Flooring: In many historic homes you will find that the flooring is original, and may actually be real wood flooring (which is not an affordable aspect of remodeling). Instead of replacing the charming wood floor how about refinishing it? You can either hire a professional if you do not feel comfortable yourself, or you can try and refinish it yourself if you want to save a little bit of money. The first step is going to be using a drum floor sander to sand the floor down, this will help smooth it out and make everything level. Once you are done with that you can pick out a stain you like, and stain the floor so that it brings out that beautiful shine and color you can fall in love with all over again.

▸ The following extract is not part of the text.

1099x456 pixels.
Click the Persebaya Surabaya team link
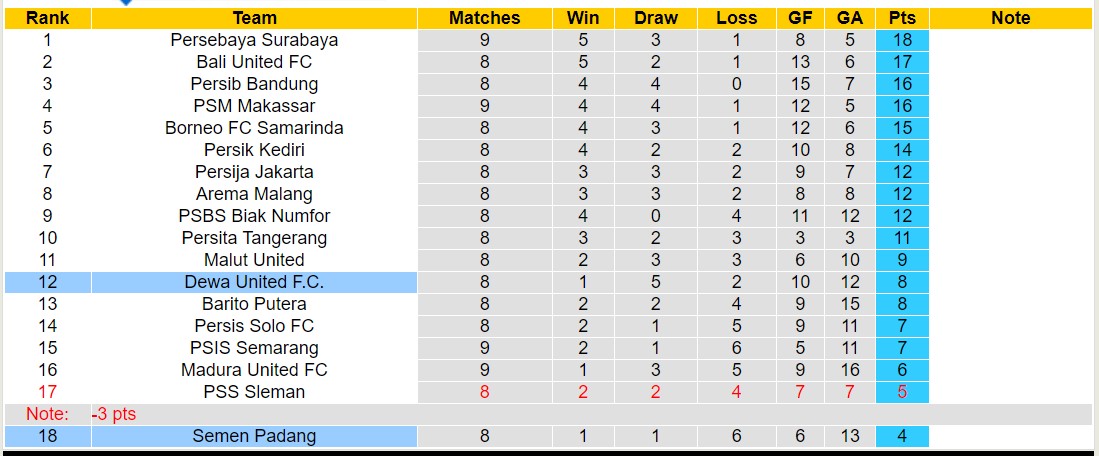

Walls: Another popular element in historic homes is the walls, often times there is still some exposed brick that has yet to be covered up by drywall or paint. This will be an awesome focal feature in your kitchen if you decide to leave some of the brick untouched (assuming it is still in decent condition). Maybe you are lucky and some of the exposed brick is right behind where you want your new stove to go? How awesome of an accent would that be right behind your stove? If you find some of the brick is not in the best condition, this can be fixed with a little elbow grease. You can also go to a junk yard or brick yard to find more pieces of brick that closely match the brick currently in your home.
Countertops: Please be aware that during your remodel you are probably going to want to change out the cabinets regardless of how much historic charm they do have. They probably will not have the support they need to survive a renovation; however, take a close look at your countertops. Thinking back to old kitchens the earliest countertop materials were stone and wood because they were the most prevalent. Removing your countertops with the attempt to save them can be dangerous, and there is no guarantee that they will survive the remodel but if they manage to, would it not be cool to use some of the old countertop material, whether it be wood or stone as part of the island? This will help you keep some of that old countertop charm, with the idea of maybe remodeling the rest of the countertops with a newer material like quartz or granite.
Like I said earlier, I am a huge fan of historic homes and hope to eventually move into one and fix it up, and I of course plan on keeping some of that historic charm because that is what makes a house feel like a home. I highly recommend trying out some of these remodeling ideas when you move into a historic home; I do not think you will be disappointed with the results.